Task statement
Please find every line of the listing below where "width" occurs and copy it.

Provided records

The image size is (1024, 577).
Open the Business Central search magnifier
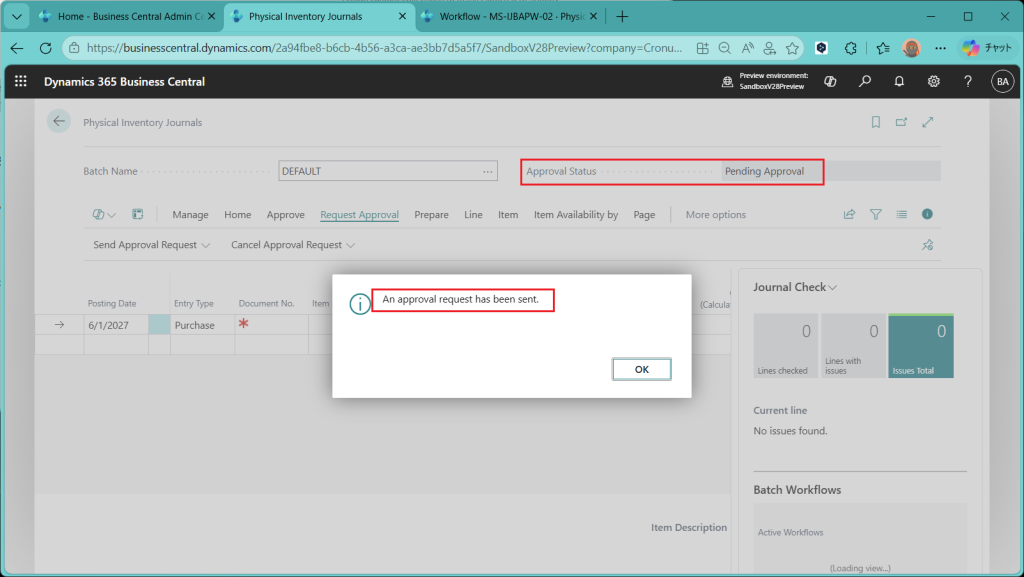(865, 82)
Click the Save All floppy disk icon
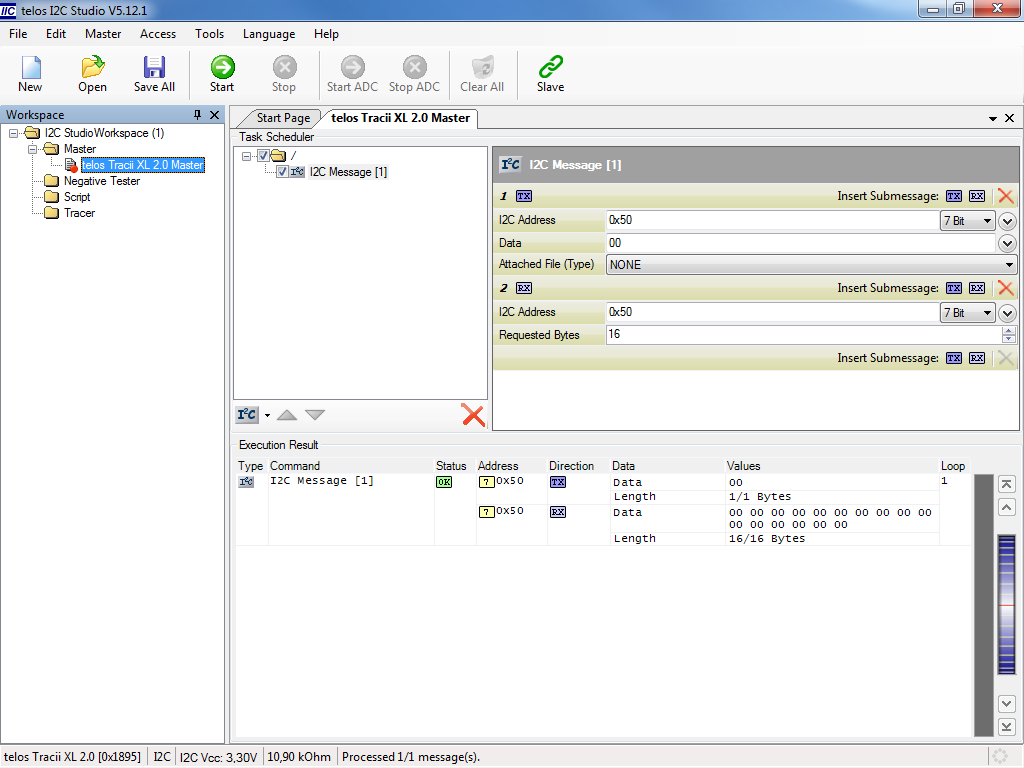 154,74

---

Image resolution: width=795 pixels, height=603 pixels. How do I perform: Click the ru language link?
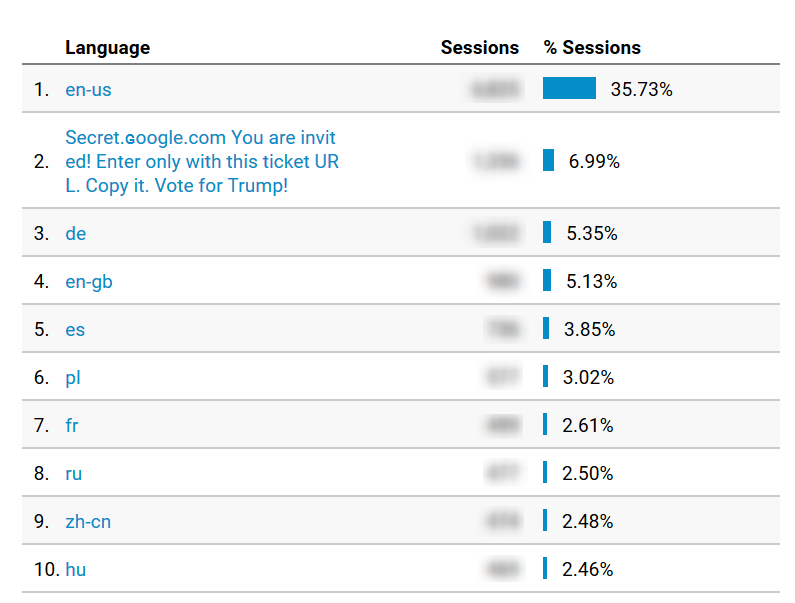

--

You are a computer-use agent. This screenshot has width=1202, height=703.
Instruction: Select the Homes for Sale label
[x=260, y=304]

Solution to the problem
Image resolution: width=795 pixels, height=603 pixels. How do I perform: Click the ru language link?
You are a computer-use agent. This screenshot has width=1202, height=703.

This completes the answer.